The agony and ecstasy of being a ballet dancer
Dancers have to practice 13 hours a week, no excuses
Jul 29, 2017
National Artist for Dance and Ballet Philippines’ founder and present artistic director Alice Reyes sits in front, facing a group of performing dancers, involved and hands-on. She exchanges whispers with her associate, a couple of company alumni, and renowned danseur Nonoy Froilan—perhaps visualizing a better routine or noting a mistake.
We were at the weathered and humble rehearsal studio of Ballet Philippines (BP), the country’s flagship company in ballet and contemporary dance, watching dancers practice for the company’s gala performance in August.
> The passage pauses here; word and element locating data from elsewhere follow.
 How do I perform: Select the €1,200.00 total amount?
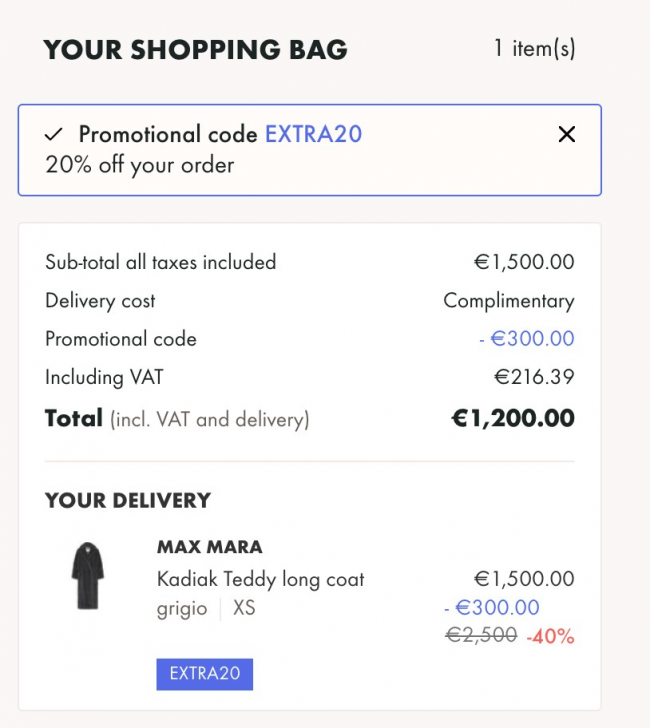pos(513,418)
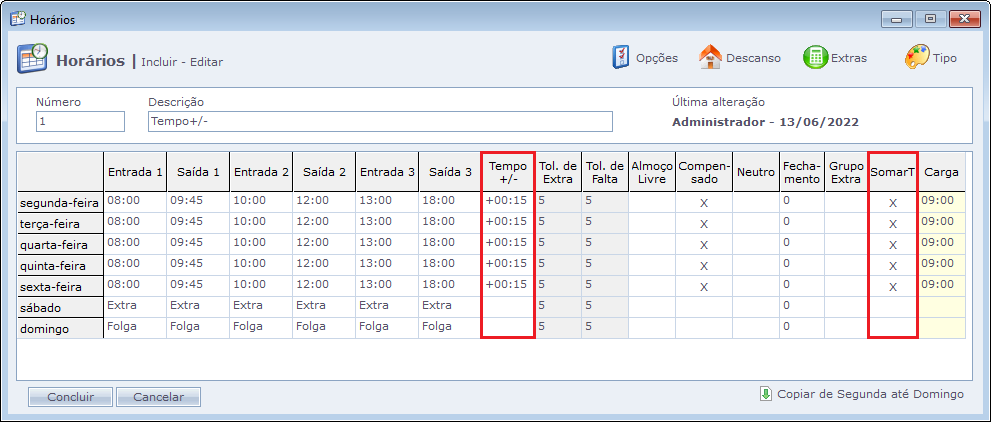Click the green copy arrow icon
This screenshot has width=991, height=422.
tap(766, 394)
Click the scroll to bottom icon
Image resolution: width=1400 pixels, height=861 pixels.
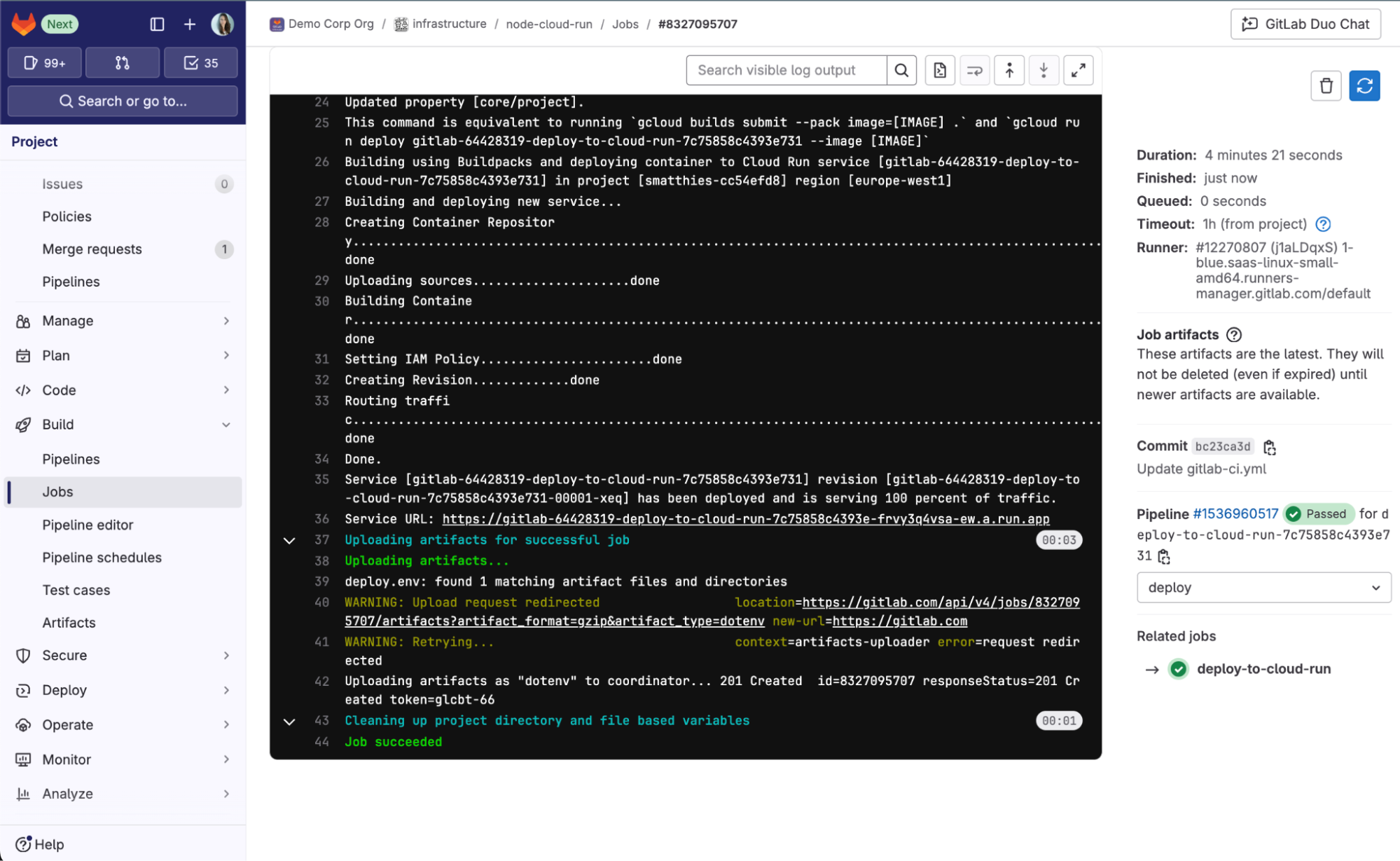[x=1044, y=70]
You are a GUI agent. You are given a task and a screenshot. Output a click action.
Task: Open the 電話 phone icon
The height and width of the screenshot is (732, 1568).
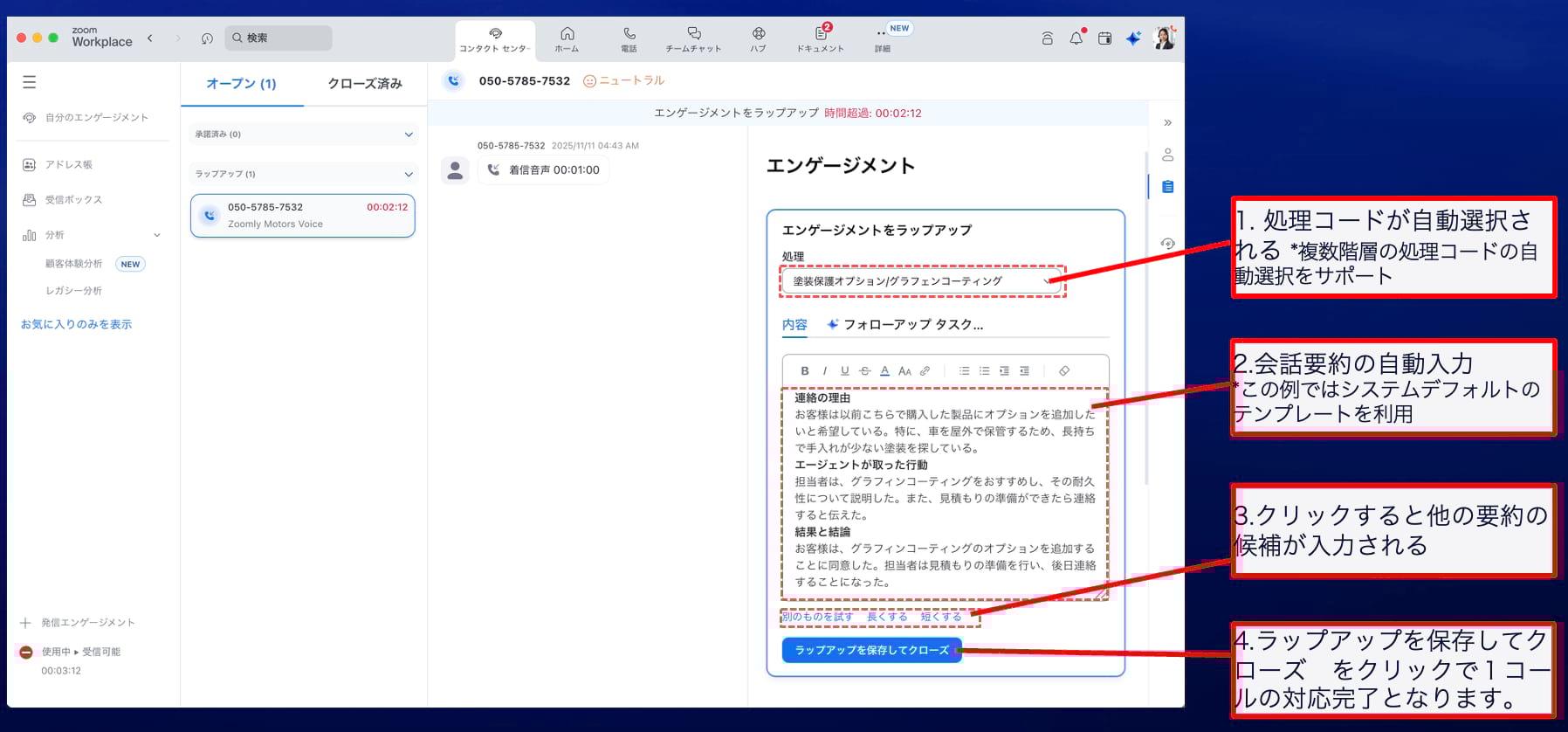(x=629, y=38)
The combination of careful steps and calculated bending of spines of their slender bodies, sculpted by years of training, tapering off to their en pointe toes take the spectators’ breath away.
And that’s just the rehearsal.
There are 10 BP scholars practicing with the company dancers because this particular production calls for a bigger group. But before one shares a stage with the BP members, they have to withstand vigorous training, and if there’s one thing BP Dance School director Rubylee Gomez cannot stress enough, it is that ballet is tough.
The first step to becoming part of BP is to enroll in its own scholarship program, which is what Gia Gequinto did. After years of summer workshops, the 25-year-old became a scholar in 2010 before she was promoted to company member status the following year. Back then, she was a dance major in college at the University of the Philippines Diliman. “In the morning, I’d [work on] my academic subjects and then spend the afternoon with BP,” she recalls.
To be a scholar, applicants have to audition. Auditions are just like regular ballet classes, except the artistic and associate directors, company manager, and a BP alum select who among the aspirants are worthy of working for the company. “[It’s] a very tough competition because they have to impress the artistic director and [make her say] ‘Yes, I can use you in a production. I can see you in the Main Theater as a dancer for BP.’ She already has her own set of standards,” says Gomez.
Out of the usually 60 to 100 applicants, whose ages range from nine to early 20s, only around 35 are selected. Sometimes the number is reduced due to scheduling conflicts, as those who have been selected are required to attend daily classes from 5:30 p.m. to 8 p.m.
“[Those who had to beg off] are regretful, but had they pursued it, it would not have been safe for them. [When] a student can’t come to class on time, it causes a lot of stress not just on the body, but also on the mind and spirit, and they will just end up trying to catch up. It’s frustrating,” admits Gomez.
But the doors are open for second tries. Or for even third, fourth, and so on. Gomez says ballet is selective, “but if you really love and you’re passionate about it, you’ll work for it.” For some BP company members, it took them two or three auditions to get in.
Some have extraordinary passion for the dance. Martina Gallemit, 14, moved to Manila from Zamboanga del Norte after she was accepted to the scholarship program last year.
She affirms that BP offers more difficulty than her previous school did. “Here, it is definitely harder. I have to give more, because there are more classes. There are more levels [of progression], which means it’s going to [become more dfficult] for anyone to get into the company,” she says.
That’s because the scholarship program is a pre-professional training ground where scholars get a taste of what it’s like to be in the award-winning dance company. According to Gomez, it’s where they get the next group of BP dancers—a training camp where the usually expensive tuition is waived.
Although BP’s scholarship program doesn’t provide allowance, there are some cases, mostly for male scholars, where the company gives additional financial aid in the form of stipend in exchange for a little extra work. They’re meticulous about whom to offer it to, though. “If the artistic director knows that they would definitely be part of the company, then she’d be willing to invest,” says Gomez.
The next generation
Three hundred meters away from the Cultural Center of the Philippines is BP’s makeshift satellite studio. Called “Studio One,” it’s a rehearsal space made from shipping containers that were re-modified in 2014. Daily, at 5:30 p.m., passing pedestrians can hear the strains of classical music and the occasional calls for “round arms, symmetrical fingers, square hips” coming from the studio.
This is where some scholarship classes are done. The teachers are also BP’s own, like BP Dance School Principal Karla Javier. She teaches Classical Ballet I, the class where Gallemit belongs, along with 12 other danseuses.
When asked about the future of professional dance in the country, Gomez expresses confidence. “You are talking to the first company that professionalized dancing, so [the industry] will continue. There are a lot of opportunities, especially for Filipino dancers. It’s bright.” Surely, BP will continue to dance with excellence and beauty that they’re known for inside and outside the country.